Я бросилась к лежащему навзничь каланче, но вместо того, чтобы взять протянутую руку эта темная сволочь толкнула меня, опрокидывая на лопатки и прижимая к земле всем своим весом. Лапища придавила грудь, когти, проткнув одежду кольнули кожу над сердцем, по обе стороны от головы в землю воткнулись внушительного вида багровые шипы с хищно загнутыми концами, а по бокам, напрочь пресекая пути к отступлению, растопырились кожистые, как у летучей мыши крылья.
– Кто ты, глядь, такая? – вызверился некромант, распустив тьму и полыхая алыми глазищами, рассеченными, как молнией, неровной трещиной зрачка.
– А ты?
Камни больно впивались в копчик и плечо, что мешало проявлять вежливость, да и недавняя встряска мало тому способствовала.
– Не. Твое. Дело, – прошипел он мне в лицо.
– Вот и ответ, – отозвалась я.
Крылья светлели и, мерцая, рассыпались снежной пылью. Я невольно потянулась рукой – не померещилось ли? Коснулась тающего в воздухе контура. Ине вздрогнул всем телом, по бледной коже проступили трещины, он издал странный звук, не то стон, не то рык, поддел носом мой подбородок, влажно дыша в шею, рука на груди шевельнулась, пальцы сдавили мягкое, чуть царапаясь вновь полезшими когтями, кончик языка обжег ямку между ключиц, зубы прижали кожу на шее…

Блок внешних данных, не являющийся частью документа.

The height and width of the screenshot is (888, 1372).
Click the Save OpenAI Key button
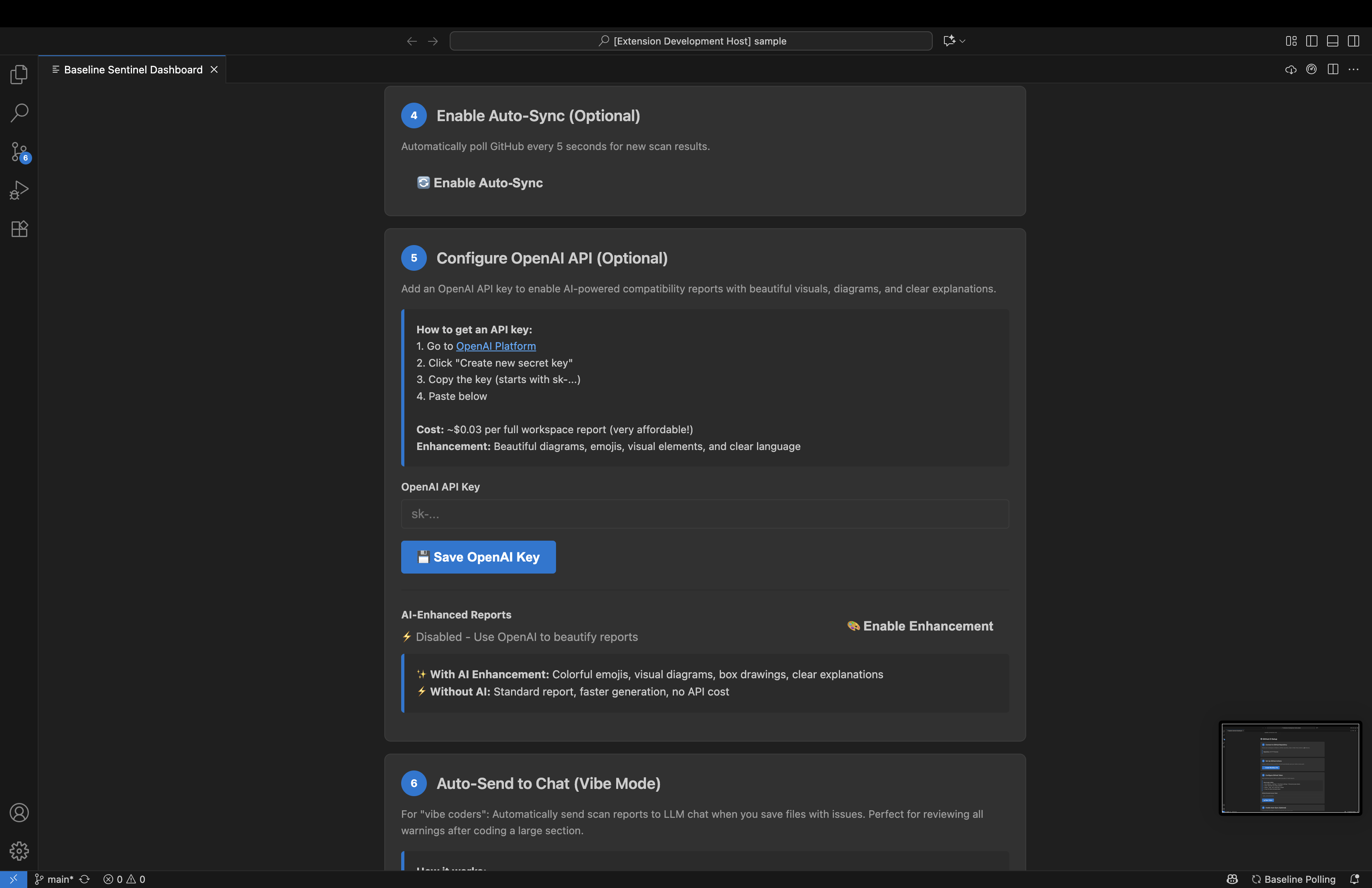point(478,557)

Теперь была моя очередь трястись. Сейчас или сожрет, или… Или сделает то, чего я опасалась в первый день знакомства. Прямо тут, в этой грязи, среди мертвецов и вони. Обстановка была почти точь-в-точь как на кладбище рядом с Эр-Дай, только дождя не хва… А вот и дождик.
Глава 8
Случалось, я неоднократно сетовала на странный климат в приграничье. Забудем. Отличные погоды и весьма своевременные осадки. Чудесно охлаждают горячие головы, человеческие и не очень. И пусть только попробует болтать, что это его некроформа – не поверю ни звуку. От некроформы неизменно тянет гранью, от которой у меня озноб по всей поверхности меня изнутри. Когда темный меня вниманием одарял, ничего подобного не было. Было другое, но об этом приличные дамы только вздыхают и таинственно румянятся. Но никакого «кхм», само собой. За это дождю спасибо, видимо. Ударенный осадками по макушке темный, сняв пробу с моей шеи и основательно отдавив ребра и ноги лосиной тушкой, нашел в себе себя и поднялся с видом оскорбленного достоинства. Будто это я на нем лежала с целью устроить неприличное.

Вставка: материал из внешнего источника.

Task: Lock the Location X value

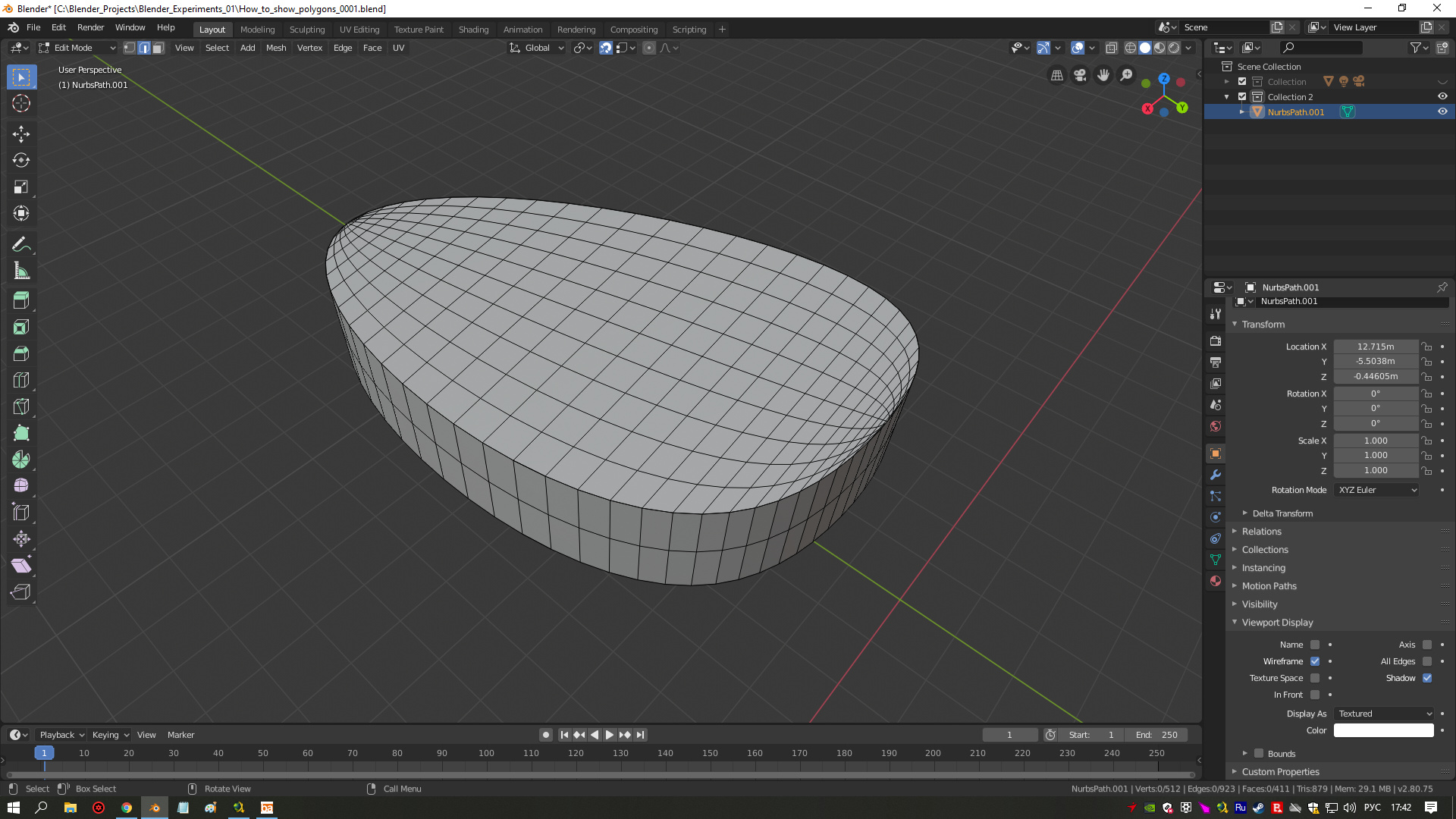Action: click(1426, 347)
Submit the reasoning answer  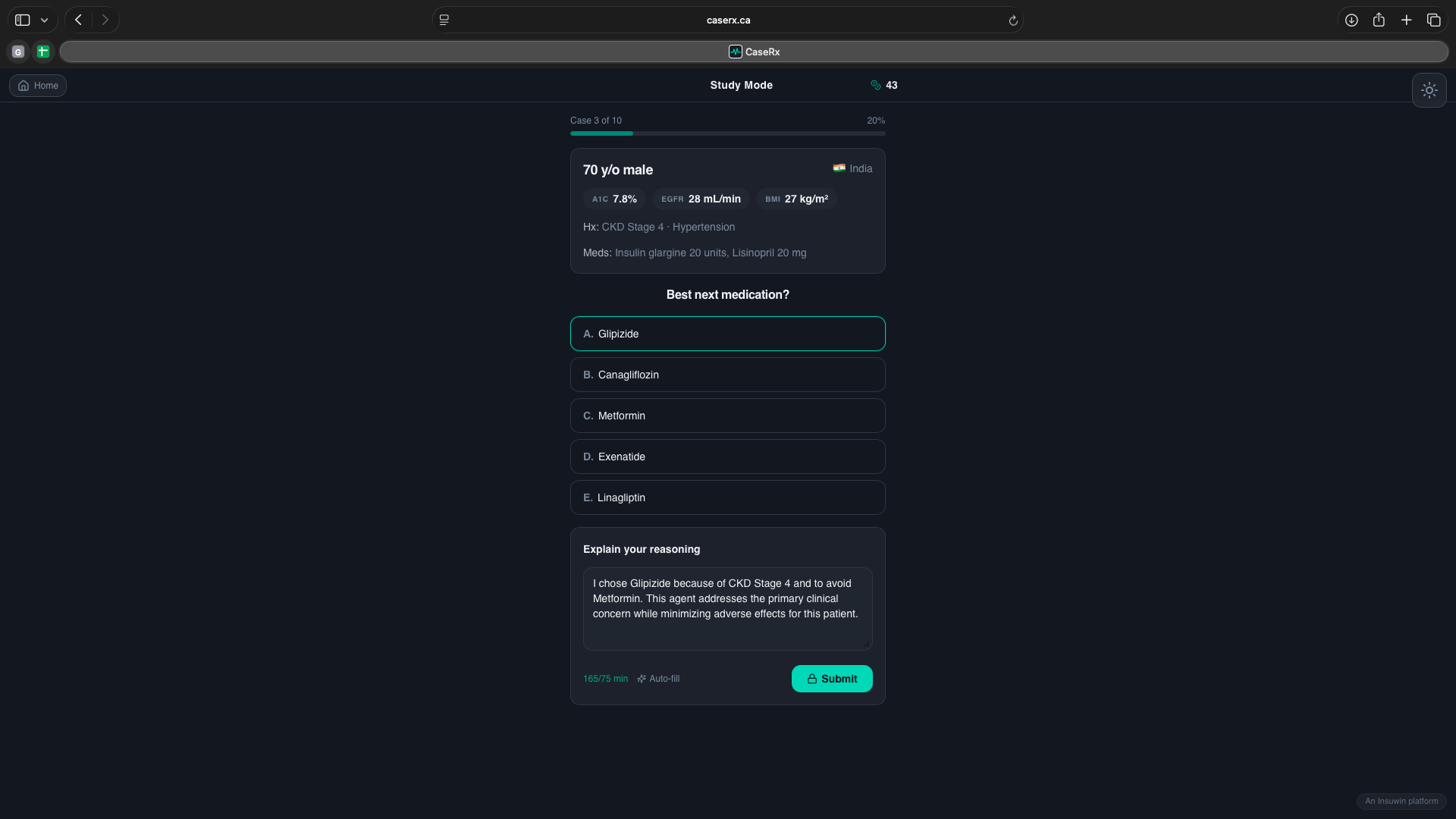831,679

Лопата была за братину. Не в смысле чаши примирения – браться за нее было удобно. Черенок протянул, чтоб я встала. Весь такой гордый и отстраненный, даже губу нижнюю малость оттопырил.
Это на что же его темнейшество так разобиделось? В траву носом уложили при свидетелях, даром что из свидетелей только я и им же попорченные мертвяки? Так сам знал, что вечному некрарху не соперник. Моя реакция на высочайшее внимание была недостаточно пылкой? Честно говоря, если бы он мне руки не прижал, я бы… Забудем и это. Хотя это – сложно забыть. Особенно, когда оно вот так прижималось всем своим всем. Да, чудесно. Пусть будет больше света. В тумане это дело нужное. Или… О, ну конечно! Уважаемый мною теперь до подколенной дрожи не-мертвый министр Питиво назвал мастера-некроманта Тен-Морна моим (!) питомцем.

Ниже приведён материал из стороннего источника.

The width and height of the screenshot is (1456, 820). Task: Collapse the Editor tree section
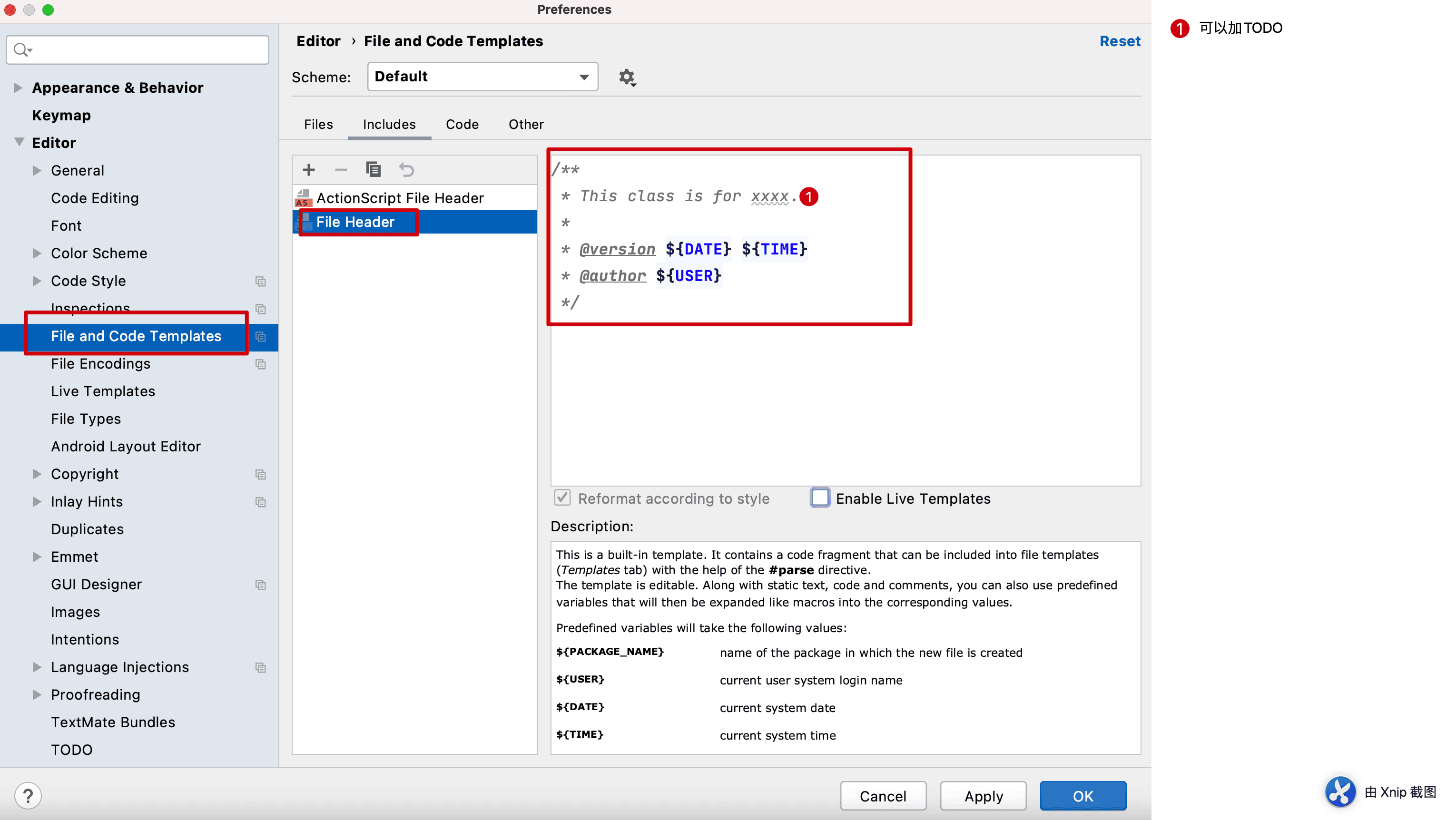coord(19,142)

Темные в обидках это нечто. Будут дутся с гордым видом, хорошо если просто дуться, иной и пакостить начнет, а оппоненту, может, и невдомек, чем оскорбил. Я бы впечатлилась представлением, если бы не лицезрела подобные спектакли по несколько раз на неделе собственными глазами в собственном доме. Мамина реакция была – никакой реакции. До тех пор пока среди уничижительных взглядов и брюзжании не проскальзывал хотя бы намек на причину. Но дальше поступать так, как поступала мама я не буду. Из упрямства и вообще я забыла. Про это. Нет, не выходит. Тянет струной. Будто на мне еще один поводок.